XADD Chunked Array Queue #230

franz1981 · 2019-01-18T19:28:50Z

It is a chunked array q designed to scale with the number of producers.

franz1981 · 2019-01-18T19:36:25Z

@nitsanw It is a just a lil' more then a POC but I will continue to improve it if the logic seems reasonable and sound to you, so please take a look to the logic 👍
I have yet to fix:

tests
implements missing methods
use standard naming
use Unsafe where necessary
padding to protect from false sharing
"maybe" Implement AtomicChunk::next using a JUMP + AtomicChunk element

The first benchmarks shows a better scaling then the other multi-producer queues and the code/logic/layout is not optimized at all 👍

coveralls · 2019-01-18T19:45:06Z

Pull Request Test Coverage Report for Build 511

0 of 0 changed or added relevant lines in 0 files are covered.
No unchanged relevant lines lost coverage.
Overall coverage remained the same at 47.61%

Totals
Change from base Build 507:	0.0%
Covered Lines:	1673
Relevant Lines:	3514

💛 - Coveralls

eolivelli

Awesome.
Just a newbie question, why is there no new test case ?

franz1981 · 2019-01-18T20:46:37Z

@eolivelli
I will probably reuse some of the already existing tests, but as I have written above is just a PR to get a review on the q logic; I will squash a more refined version If the logic will be validated 👍

franz1981 · 2019-01-20T00:51:05Z

I'm working on an idea to recycle the consumed buffers and make it GC-free in the same way MpscChunkedArrayQueue is 👍

franz1981 · 2019-01-20T15:03:36Z

@eolivelli @nitsanw I've played a lil' more with this on the weekend, making possible to recycle chunks, adding tests and paddings + refine the implementation in order to use Unsafe.
The performance results are interesting: with 2 producers I'm getting 20 ops/us vs 13 ops/usec of MpscUnboundedArrayQueue + no garbage produced.
With 7 producers I'm getting 40 ops/us vs 8 ops/usec of MpscUnboundedArrayQueue + near no garbage produced (depends on long stall of any producer thread).

franz1981 · 2019-01-20T16:17:30Z

I think that both poll/peek and fill could be improved a lot; single threaded fill benchs are not good as I was expecting!

jctools-core/src/main/java/org/jctools/queues/MpscProgressiveChunkedQueue.java

nitsanw · 2019-01-21T08:07:51Z

jctools-core/src/main/java/org/jctools/queues/MpscProgressiveChunkedQueue.java

+            consumerBuffer = next;
+            this.consumerBuffer = consumerBuffer;
+        }
+        E e = consumerBuffer.lvElement(consumerOffset);


The following code can be re-arranged as elsewhere for single consumer code

Do you mean by grouping everything under a single method or just by grouping the "slow" path?

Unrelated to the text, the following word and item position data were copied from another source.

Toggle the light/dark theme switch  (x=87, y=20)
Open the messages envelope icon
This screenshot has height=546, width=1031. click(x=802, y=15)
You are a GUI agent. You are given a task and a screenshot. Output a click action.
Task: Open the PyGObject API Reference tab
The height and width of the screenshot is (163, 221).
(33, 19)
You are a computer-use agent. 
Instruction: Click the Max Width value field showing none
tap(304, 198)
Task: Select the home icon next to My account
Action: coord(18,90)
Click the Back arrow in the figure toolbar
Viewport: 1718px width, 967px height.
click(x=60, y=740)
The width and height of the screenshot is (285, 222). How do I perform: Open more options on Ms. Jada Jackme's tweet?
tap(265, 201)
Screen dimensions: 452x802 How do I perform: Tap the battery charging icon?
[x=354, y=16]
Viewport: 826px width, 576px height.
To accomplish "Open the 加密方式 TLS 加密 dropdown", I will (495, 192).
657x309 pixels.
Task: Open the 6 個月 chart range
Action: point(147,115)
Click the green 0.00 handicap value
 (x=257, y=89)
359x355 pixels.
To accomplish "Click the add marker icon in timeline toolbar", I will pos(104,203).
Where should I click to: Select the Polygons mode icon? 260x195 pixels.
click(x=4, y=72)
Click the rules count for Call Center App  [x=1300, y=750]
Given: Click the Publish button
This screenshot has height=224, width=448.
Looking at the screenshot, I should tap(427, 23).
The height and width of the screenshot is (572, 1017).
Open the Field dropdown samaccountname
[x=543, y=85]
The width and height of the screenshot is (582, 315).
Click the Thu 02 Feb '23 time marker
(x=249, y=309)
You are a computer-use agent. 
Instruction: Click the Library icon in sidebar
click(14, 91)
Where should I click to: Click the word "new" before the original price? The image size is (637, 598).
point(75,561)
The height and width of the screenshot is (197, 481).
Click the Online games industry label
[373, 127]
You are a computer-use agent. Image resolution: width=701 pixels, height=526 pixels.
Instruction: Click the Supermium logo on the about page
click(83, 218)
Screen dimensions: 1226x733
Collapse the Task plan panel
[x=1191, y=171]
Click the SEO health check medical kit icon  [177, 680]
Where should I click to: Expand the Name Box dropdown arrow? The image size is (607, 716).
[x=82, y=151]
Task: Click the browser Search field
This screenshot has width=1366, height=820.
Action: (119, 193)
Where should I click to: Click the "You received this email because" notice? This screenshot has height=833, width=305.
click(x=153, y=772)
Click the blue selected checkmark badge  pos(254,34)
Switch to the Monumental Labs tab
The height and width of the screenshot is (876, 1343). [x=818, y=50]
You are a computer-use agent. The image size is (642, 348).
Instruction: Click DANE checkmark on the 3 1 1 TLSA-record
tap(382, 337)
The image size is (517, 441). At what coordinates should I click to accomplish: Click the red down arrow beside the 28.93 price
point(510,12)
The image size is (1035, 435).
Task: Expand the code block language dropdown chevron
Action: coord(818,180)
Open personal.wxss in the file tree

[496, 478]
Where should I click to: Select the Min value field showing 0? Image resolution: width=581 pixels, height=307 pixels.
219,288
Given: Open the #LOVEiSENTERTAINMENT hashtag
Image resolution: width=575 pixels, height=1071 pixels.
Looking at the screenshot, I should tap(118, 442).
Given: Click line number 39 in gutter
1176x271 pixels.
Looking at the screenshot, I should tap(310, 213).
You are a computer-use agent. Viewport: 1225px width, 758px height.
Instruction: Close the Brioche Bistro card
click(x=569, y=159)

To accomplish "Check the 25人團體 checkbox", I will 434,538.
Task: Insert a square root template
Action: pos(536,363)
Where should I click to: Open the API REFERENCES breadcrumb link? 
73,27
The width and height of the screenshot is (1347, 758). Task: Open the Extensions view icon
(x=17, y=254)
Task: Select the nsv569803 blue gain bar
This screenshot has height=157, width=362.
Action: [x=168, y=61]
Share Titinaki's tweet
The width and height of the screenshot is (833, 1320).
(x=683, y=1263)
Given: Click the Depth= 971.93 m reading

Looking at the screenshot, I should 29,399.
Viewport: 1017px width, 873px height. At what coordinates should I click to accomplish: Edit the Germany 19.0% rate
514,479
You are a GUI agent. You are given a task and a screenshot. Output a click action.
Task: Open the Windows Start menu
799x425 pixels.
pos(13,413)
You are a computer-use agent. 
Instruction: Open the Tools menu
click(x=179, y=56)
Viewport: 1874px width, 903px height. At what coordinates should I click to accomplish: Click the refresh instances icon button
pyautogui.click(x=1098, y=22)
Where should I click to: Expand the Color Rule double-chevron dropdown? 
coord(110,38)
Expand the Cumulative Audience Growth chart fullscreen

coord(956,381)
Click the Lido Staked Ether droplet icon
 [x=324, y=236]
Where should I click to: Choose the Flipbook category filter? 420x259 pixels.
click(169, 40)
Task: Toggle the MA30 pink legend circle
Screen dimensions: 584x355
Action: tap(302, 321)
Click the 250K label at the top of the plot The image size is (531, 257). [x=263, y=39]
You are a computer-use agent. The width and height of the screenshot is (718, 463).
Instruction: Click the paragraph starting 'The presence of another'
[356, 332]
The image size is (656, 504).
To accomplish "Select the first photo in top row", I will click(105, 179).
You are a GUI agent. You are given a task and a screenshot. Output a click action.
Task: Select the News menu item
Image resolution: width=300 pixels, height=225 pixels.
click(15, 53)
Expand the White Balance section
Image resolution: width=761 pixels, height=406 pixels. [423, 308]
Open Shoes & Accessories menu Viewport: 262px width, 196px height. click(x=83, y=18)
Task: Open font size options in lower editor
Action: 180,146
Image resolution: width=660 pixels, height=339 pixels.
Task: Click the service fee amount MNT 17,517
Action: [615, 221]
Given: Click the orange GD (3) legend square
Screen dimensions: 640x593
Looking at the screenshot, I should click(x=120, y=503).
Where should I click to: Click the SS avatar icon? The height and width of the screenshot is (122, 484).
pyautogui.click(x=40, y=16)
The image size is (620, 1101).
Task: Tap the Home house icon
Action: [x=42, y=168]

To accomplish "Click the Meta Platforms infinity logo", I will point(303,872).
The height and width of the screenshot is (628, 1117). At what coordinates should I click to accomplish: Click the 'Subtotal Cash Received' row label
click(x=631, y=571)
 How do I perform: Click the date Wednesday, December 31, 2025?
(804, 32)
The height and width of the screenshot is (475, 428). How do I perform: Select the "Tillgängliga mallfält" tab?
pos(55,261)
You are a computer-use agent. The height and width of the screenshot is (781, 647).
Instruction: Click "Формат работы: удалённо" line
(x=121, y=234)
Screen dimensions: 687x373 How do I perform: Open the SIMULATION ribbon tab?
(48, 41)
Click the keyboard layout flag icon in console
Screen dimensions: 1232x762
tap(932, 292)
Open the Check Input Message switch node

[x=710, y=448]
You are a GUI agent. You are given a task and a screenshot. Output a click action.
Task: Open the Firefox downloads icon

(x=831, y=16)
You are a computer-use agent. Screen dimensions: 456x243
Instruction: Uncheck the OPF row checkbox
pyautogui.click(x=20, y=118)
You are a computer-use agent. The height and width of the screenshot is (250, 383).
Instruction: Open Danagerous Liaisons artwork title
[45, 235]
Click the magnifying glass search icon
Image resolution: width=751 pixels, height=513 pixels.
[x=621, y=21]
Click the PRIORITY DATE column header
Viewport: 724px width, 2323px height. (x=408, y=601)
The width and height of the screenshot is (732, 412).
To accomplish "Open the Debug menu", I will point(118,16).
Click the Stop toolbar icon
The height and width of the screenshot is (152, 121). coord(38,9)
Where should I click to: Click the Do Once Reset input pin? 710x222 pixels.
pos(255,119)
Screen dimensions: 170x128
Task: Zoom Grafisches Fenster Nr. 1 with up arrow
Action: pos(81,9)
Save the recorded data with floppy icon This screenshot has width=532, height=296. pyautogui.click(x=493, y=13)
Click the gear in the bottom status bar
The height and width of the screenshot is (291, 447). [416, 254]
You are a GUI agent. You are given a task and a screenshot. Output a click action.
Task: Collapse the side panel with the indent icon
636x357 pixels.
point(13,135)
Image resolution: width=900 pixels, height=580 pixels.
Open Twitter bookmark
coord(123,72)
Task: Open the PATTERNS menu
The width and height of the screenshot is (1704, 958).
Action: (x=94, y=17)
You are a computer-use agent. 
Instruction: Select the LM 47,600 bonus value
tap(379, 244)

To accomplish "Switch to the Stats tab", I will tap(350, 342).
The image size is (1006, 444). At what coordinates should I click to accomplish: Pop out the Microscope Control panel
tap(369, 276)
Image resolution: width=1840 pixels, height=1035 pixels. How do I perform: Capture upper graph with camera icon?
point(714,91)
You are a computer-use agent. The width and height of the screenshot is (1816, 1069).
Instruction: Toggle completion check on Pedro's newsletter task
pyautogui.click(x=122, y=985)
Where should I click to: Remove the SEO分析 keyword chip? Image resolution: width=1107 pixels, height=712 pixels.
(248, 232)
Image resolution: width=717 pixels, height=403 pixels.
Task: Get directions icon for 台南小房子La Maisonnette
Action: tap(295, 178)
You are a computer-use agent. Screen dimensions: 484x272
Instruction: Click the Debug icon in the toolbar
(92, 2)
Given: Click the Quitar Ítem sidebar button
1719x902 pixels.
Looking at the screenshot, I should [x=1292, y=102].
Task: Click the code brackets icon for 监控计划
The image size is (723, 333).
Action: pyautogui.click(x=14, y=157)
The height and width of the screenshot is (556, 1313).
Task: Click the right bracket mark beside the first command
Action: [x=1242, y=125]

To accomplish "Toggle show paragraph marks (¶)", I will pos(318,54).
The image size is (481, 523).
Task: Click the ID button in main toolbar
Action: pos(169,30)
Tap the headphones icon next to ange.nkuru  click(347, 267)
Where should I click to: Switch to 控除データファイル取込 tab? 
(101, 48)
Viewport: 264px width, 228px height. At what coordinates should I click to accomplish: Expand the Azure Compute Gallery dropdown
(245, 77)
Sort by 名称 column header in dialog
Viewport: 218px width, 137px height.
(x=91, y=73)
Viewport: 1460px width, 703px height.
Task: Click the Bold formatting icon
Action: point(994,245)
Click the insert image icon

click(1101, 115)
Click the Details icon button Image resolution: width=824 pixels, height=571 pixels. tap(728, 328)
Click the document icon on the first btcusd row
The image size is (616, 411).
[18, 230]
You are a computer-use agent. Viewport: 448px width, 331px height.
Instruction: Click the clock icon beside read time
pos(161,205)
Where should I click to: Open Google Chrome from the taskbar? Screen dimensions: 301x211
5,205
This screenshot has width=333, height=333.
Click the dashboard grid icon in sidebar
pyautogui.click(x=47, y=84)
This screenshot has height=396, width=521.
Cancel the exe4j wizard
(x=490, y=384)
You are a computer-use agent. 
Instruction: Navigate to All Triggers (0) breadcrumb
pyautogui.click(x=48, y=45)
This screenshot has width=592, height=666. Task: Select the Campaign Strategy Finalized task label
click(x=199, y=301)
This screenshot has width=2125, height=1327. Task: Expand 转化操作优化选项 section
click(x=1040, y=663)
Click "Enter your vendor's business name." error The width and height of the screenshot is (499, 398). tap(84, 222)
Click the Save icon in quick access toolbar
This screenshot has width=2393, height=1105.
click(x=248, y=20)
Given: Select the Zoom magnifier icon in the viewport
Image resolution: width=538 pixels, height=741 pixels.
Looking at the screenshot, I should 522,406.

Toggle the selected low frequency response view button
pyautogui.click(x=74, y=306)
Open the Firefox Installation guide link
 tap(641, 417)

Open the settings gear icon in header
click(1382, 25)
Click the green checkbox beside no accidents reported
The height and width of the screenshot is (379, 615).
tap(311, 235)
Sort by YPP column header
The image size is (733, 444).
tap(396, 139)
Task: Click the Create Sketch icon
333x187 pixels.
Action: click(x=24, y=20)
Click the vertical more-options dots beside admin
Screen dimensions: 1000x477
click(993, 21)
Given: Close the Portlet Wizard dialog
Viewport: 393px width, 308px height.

assert !firstElementOfNewChunk; if (lvProducerIndex() == consumerIndex) { return null; } e = spinForElement(consumerBuffer, consumerOffset); consumerBuffer.spElement(consumerOffset, null); soConsumerIndex(consumerIndex + 1); return e;

jctools-core/src/main/java/org/jctools/queues/MpscProgressiveChunkedQueue.java

nitsanw · 2019-01-21T08:17:16Z

Great stuff! This makes for an interesting tradeoff, though the progress is still blocked if the new buffer allocator is interrupted (so this is still blocking producers on new buffer). The progress guarantees are the same overall, so this is not more "progressive" IMO. You can make it more progressive if the first to discover a missing chunk allocates it, rather than the first in chunk, but this is not simple...

franz1981 · 2019-01-21T09:01:32Z

though the progress is still blocked if the new buffer allocator is interrupted (so this is still blocking producers on new buffer).

Eheh, smart observation: that's why I've added the recycling of the buffer; to speedup the process to publish a new chunk to be used by the other producers awaiting it

The progress guarantees are the same overall, so this is not more "progressive" IMO

You're right, but I wasn't able to find a better name for this :P
MostlyProgressive seems even worst eheh

You can make it more progressive if the first to discover a missing chunk allocates it, rather than the first in chunk, but this is not simple...

Nope, but it is an interesting idea! Not sure I will be able to get it into this PR

franz1981 · 2019-01-21T09:27:10Z

@nitsanw I've addressed the most of the changes I've understood: let me know if it seems better and...probably will need some help to improve fill/drain bud 👍

franz1981 · 2019-01-21T19:08:33Z

@nitsanw I've added some significant changes to the producerBuffer publication/initialization logic due to the complication of recycling instances, but I think to have addressed any weird corner cases due to long stalls of producer threads. Please let me know if the comments are clear enough: I wasn't expecting recycling logic to affect the offer logic that much!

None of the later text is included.